Black futures rose across the board, and the rebound in steel prices may be limited

On March 16, the domestic steel market was mixed, and the ex-factory price of Tangshan billets rose 40 to 4,680 yuan/ton. In terms of transactions, as the futures snails rose sharply due to the macro news, steel mills in some areas actively pushed up the market, the mentality of merchants improved significantly, the market trading atmosphere was strong, and speculative demand increased.

The recent impact of epidemic prevention and control has continued. Some steel mills in Liaoning and Jilin are under-saturated production, and the impact on the shipment of finished products is even more obvious; most steel mills in Shandong organize production in an orderly manner, but all face transportation difficulties; all steel mills in Anhui are in normal production. , On the 15th, some warehousing and logistics in Maanshan have been restored; Guangdong steel mills basically require nucleic acid test certificates for incoming vehicles, and the scrap steel market resources cannot be circulated normally.

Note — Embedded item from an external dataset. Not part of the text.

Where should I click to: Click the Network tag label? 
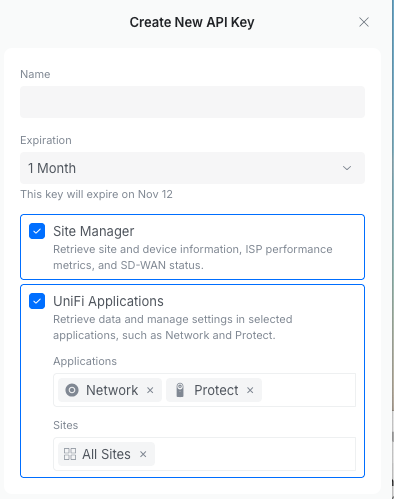112,390
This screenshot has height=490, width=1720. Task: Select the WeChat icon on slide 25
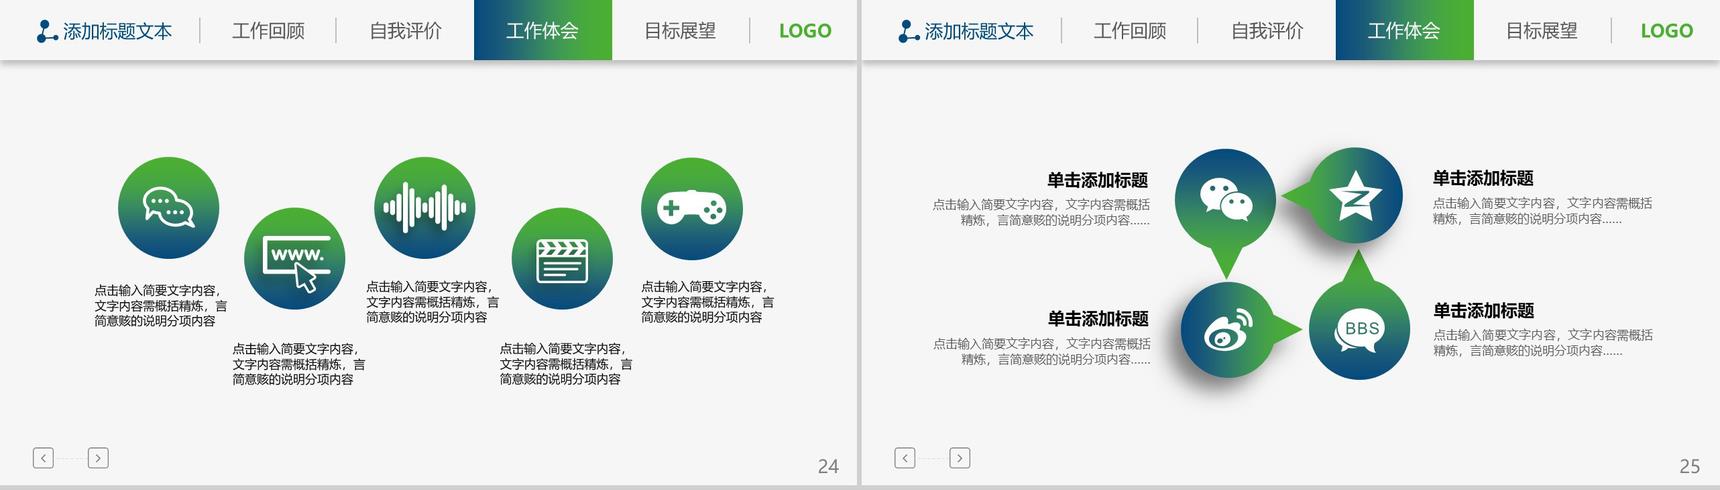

At the beginning of the year, China’s economic recovery was better than expected, and investment and production in infrastructure and manufacturing accelerated. Despite the sluggish real estate sales, housing prices in first-tier cities have taken the lead in stabilizing. At the same time, the Financial Committee of the State Council made a strong statement today, sending a clear signal of stabilizing the macro economy, stabilizing the financial market, and stabilizing the capital market, which will help boost market confidence and stabilize market expectations. Considering that localities continue to strengthen epidemic prevention and control, the steel market trading volume is still affected, and short-term steel prices may fluctuate strongly.